> [SOURCE TEXT]
[START]
HPC Operational Management System 2017-10-19T16:07:46+00:00

HPC Operational Management System (HOMS)

HPC Operations Management Systems, commonly referred to as HOMS, is a collection of tools and methodologies in focus areas to support the HPC ecosystem for both the HPC management team and the research community. High Performance Computing is a set of interdependent components interacting together to form a single complex research ecosystem. HOMS is a multi-module operational service to assume operational management of the HPC environment while enhancing key strategic areas: day-to-day cluster operations maintenance; domain-specific user community support; collaboration and accountability within the user base; increase cluster usage within the user community via education and tuning; and increase accountability.

Why have many of the top Life Science research institutions started using DST resources and the HOMS process?

  • Senior level skills are expensive and hard to maintain – DST delivers consistent focused expertise that the institution no longer has to manage on a day-to-day basis.
  • Depth of skillsets and personnel DST affords our clients that ability to never miss a step when a key employee leaves the business, goes to training, or takes vacation. HOMS offers a deep bench of HPC skills spread across a diverse team of individuals who are not just HPC experts but have worked in Life Science and understand the unique requirements and workloads.
  • Accountability – HOMS provides on-boarding with a complete documentation of the physical and logical environment as well as the critical workflows. A customized support ticketing system is employed to provide an audit trail on every interaction with the user community, the institutions HPC team, and the vendor community. HOMS delivers reports, real-time dashboards and weekly operational reviews with your team to keep communication and expectations in full view. Finally, DST closes every ticket with a “How are we doing?” customer satisfaction survey so that you have data on your user communities experience with cluster services and DST support.
  • Support advocacy – Often our client’s internal HPC teams are multi-tasking and operating the cluster is one among several responsibilities. HOMS focuses on interaction within the user community addressing issues that arises. Working with vendors and partners to open tickets, managing them to resolution through the provider’s system and raising a flag when vendors are not responsive or comprehensive in their solution provides unprecedented accountability. Because we manage many environments, the team of professionals at DST are highly regarded by vendors and able to work closely to provide speedy and complete resolution with significant input in the process.
[END]
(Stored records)
[START]
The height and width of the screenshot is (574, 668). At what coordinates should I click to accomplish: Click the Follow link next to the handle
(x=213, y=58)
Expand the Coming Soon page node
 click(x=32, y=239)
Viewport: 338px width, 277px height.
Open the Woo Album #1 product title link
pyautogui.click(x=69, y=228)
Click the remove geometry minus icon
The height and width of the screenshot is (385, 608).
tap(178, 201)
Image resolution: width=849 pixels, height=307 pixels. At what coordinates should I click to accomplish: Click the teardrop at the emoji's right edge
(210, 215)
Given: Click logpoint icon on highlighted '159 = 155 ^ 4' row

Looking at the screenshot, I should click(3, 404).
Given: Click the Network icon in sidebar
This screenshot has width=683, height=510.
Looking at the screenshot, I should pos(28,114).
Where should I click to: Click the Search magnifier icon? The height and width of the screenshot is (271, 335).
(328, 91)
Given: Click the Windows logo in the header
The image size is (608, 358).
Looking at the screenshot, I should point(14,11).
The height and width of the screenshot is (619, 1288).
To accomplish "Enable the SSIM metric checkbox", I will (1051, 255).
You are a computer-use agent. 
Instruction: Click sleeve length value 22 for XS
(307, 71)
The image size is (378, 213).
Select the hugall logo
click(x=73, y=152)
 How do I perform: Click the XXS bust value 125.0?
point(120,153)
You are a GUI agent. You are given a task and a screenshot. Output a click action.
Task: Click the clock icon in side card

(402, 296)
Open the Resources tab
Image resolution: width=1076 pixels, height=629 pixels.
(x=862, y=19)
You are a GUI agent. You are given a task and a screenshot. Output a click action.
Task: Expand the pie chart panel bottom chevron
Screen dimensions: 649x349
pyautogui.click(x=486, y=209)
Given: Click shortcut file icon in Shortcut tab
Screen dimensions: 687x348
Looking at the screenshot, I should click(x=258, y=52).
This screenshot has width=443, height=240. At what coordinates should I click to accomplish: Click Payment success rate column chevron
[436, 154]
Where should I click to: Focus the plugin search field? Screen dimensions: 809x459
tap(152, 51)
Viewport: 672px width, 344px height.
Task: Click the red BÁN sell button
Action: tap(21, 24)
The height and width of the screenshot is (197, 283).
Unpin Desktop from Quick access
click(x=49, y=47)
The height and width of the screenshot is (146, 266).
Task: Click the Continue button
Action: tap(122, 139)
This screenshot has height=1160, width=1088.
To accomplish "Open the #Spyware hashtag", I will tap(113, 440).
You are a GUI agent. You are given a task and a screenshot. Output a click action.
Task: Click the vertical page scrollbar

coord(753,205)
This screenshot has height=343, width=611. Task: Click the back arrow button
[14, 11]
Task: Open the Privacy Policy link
[END]
> [EXERCISE INSTRUCTIONS]
1. Using the HOMS page, answer each question on its own line:
(a) How does the page describe High Performance Computing?
(b) Apart from being HPC experts, in what field have the team members worked?
(c) With what does DST close every ticket?
2. Arrange the stored entries as a Markdown table with columns No. and Line, starting at the line containing "Image resolution: width=849" and ending at the line containing "Looking at the screenshot, I should click(3, 404).", and leave out blank lines.
The HOMS page and the stored entries were drawn from unrelated sources.

> [ANSWERS FOR THE EXERCISE]
1.
(a) As a set of interdependent components interacting together to form a single complex research ecosystem.
(b) Life Science.
(c) A "How are we doing?" customer satisfaction survey.

2.
| No. | Line |
|---|---|
| 1 | Image resolution: width=849 pixels, height=307 pixels. At what coordinates should I click to accomplish: Click the teardrop at the emoji's right edge |
| 2 | (210, 215) |
| 3 | Given: Click logpoint icon on highlighted '159 = 155 ^ 4' row |
| 4 | Looking at the screenshot, I should click(3, 404). |